Ungkapan Rasul Paulus dalam Kristus aku boleh bermegah tentang pelayananku bagi Allah tentu berbeda dengan motivasi narsisisme. Jika pusat dari narsistik adalah kepedulian yang berlebihan pada diri sendiri yang ditandai dengan adanya sikap arogan, percaya diri, dan egois, maka dasar dari Rasul Paulus adalah keberaniannya yang didapatkan dari Allah sendiri. Inilah yang membedakan antara bermegah dalam Tuhan dengan narsis, yaitu orientasi dan motivasi: apakah demi diri sendiri ataukah demi Tuhan serta demi kebaikan sesama yang lebih luas. Kerendahan hatilah yang menjadi kuncinya dan buah pelayananlah yang menjadi ukurannya, yaitu menuntun pada ketaatan melalui perkataan dan perbuatan (Ay. 18).

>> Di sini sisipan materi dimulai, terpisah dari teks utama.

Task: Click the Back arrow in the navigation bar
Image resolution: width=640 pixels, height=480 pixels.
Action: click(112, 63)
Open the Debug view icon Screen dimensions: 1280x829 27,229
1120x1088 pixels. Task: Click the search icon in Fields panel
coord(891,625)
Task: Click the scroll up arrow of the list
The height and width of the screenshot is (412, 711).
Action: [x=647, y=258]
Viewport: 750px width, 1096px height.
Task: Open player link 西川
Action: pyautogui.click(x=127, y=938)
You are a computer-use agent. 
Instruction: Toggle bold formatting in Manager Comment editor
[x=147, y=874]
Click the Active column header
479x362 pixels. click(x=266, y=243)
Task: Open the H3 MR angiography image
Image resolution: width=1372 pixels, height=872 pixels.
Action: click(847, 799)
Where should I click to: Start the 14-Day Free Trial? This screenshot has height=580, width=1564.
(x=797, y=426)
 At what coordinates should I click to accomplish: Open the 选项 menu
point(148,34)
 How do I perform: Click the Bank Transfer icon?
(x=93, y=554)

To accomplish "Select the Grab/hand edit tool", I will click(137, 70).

Dalam masa Adven yang dimaknai sebagai masa penantian kedatangan Tuhan, hendaknya senantiasa kita isi dengan kesadaran untuk menjauhkan diri dari sikap narsistik dan egoisme. Penantian akan kedatangan Tuhan, hendaknya kita isi dengan kesiap-siagaan diri kita serta kesetiaan kita dalam melayani Allah dan sesama yang berlandaskan kerendahan hati. Kita terus berupaya menjaga diri kita dari kesombongan diri yang membuat kita jatuh. Mari membangun semangat pelayanan yang sungguh, sebab dengan motivasi pelayanan yang benar, kita akan menjadi berkat bagi semua orang. Dengan demikian ini akan mendatangkan kebaikan bagi kita dan juga kehidupan bersama. Amin. [ads].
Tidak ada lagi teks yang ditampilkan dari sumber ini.